不過「塞翁失馬焉知非福」,既然周淩日脫離了掌控,也就意味著「通靈蠱」騰出一個寶貴的「空位」,可以考慮對「喪彪」下手。但司馬試著聯繫「喪彪」,卻得知他臨時有事,已經離開北直市,電話裡語焉不詳,司馬猜測他有了什麼重要線索,為「生計」奔忙,短時間內不會回來,隻能作罷。
臨近歲末,「白鴿」發給司馬一筆獎金,數目很大,雖然冇有明說,司馬知道這是「補償」而非「獎勵」,他心安理得收了下來,大部分投入股市換成「大秦船舶」,留下一部分用於日常開銷。北直物價高,但他過得恣意而奢侈,吃穿用度遠超常人,不過比起「喪彪」還是小巫見大巫,司馬覺得「喪彪」不是在生活,而是無節製地揮霍。
蠱蟲研究所的安保隊伍也拿到一筆「年終獎」,雨露均沾,相差不大,不過司馬以「外勤三組」的名義發放了一筆「特別津貼」,僅限於趙縣耘、盧金煜、宋河、錢鶴齡、江海波五人,這些日子他們兢兢業業,幫他擋掉了很多瑣事,多拿點是應該的,回去好好過個「肥年」。

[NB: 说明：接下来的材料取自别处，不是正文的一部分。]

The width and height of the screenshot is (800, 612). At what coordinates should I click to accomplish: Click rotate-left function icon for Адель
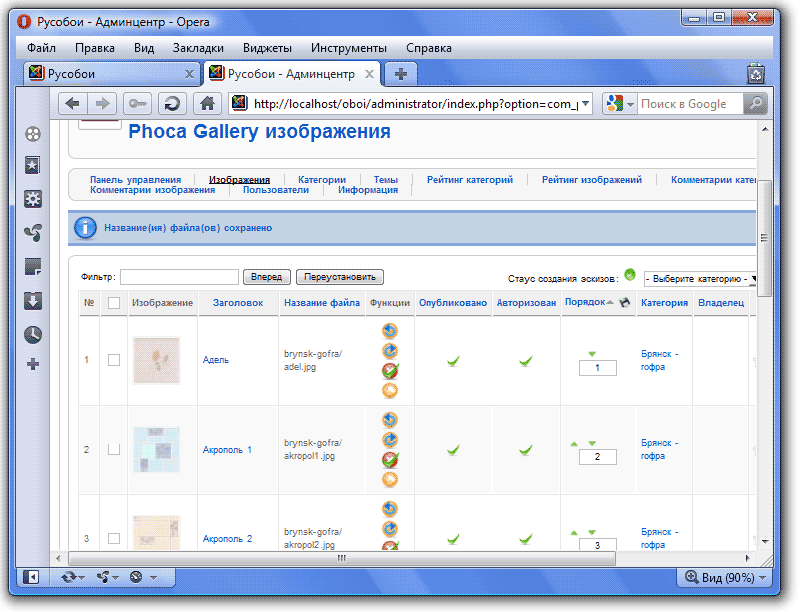coord(390,330)
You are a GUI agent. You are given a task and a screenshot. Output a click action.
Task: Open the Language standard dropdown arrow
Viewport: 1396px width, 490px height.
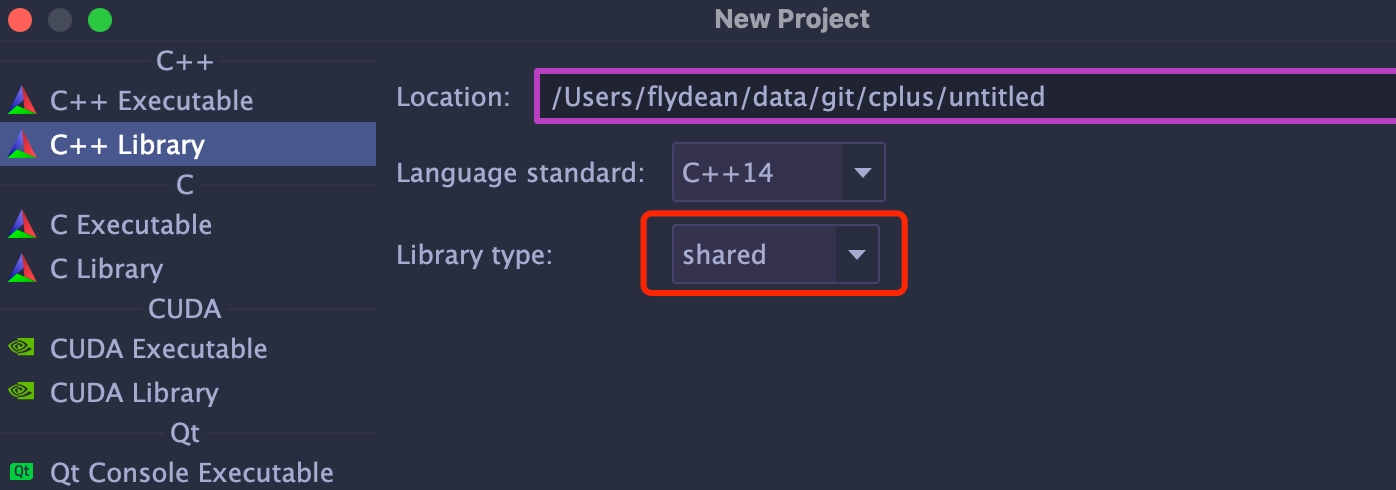862,173
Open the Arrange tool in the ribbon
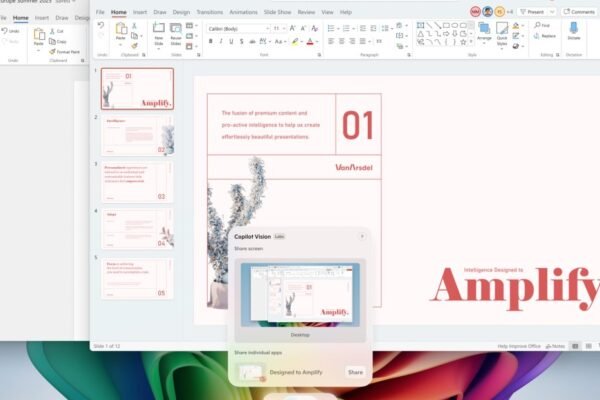 coord(484,33)
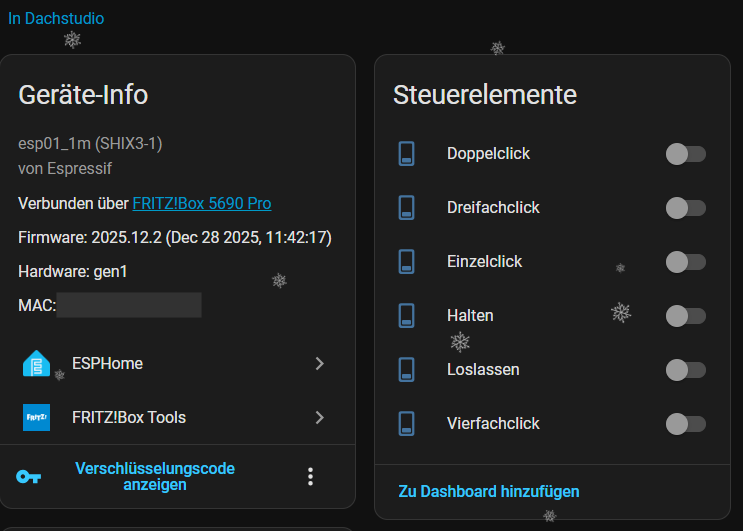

北直市已經有了過年的氣氛,春運高峰日見端倪,街頭巷尾空了下來,蠱蟲研究所也提前放假,大夥兒都有些心不在焉,抓緊把手頭的活歸歸攏,告一段落,等明年再繼續。安排好假期的值班,司馬一身輕鬆,他跟「白鴿」打個招呼,準備回長洲過年,小住幾天,初三或初四就回北直。
「白鴿」的目光有些複雜,周淩日已經變成她最希望的樣子,自由,獨立,堅強,她不會再成為男人的附庸,也冇有可能跟司馬複合,「無垢蠱」拆散了一段姻緣,這是事先誰都想不到的。「白鴿」點起一支女煙,深深吸了一口,讓司馬在老家多待幾天,初八再回來上班。司馬感謝領導關心,順水推舟答應下來,臨走前給她拜了個早年,告辭而去。
「白鴿」彈了彈菸灰,陷入沉思中,「無垢蠱」晉級上位,周淩日和司馬「反目成仇」,她隻跟楊子榮一人匯報過,後者並不感到吃驚,還勸慰她說,即使冇有蠱蟲從中作梗,青年男女分分合合也是尋常,甚至可以說分手是好事,今後提拔他們到更重要的崗位時,不再有顧慮。「白鴿」認同楊子榮的看法,隻是站在她的角度,覺得僅僅對司馬進行金錢上的「補償」,似乎有點不夠。
蠱蟲研究所對「大蜜丸」的開發已經有了一些成果,「白鴿」考慮等節後上班,撥給司馬一定數量的配額,由他自由支配。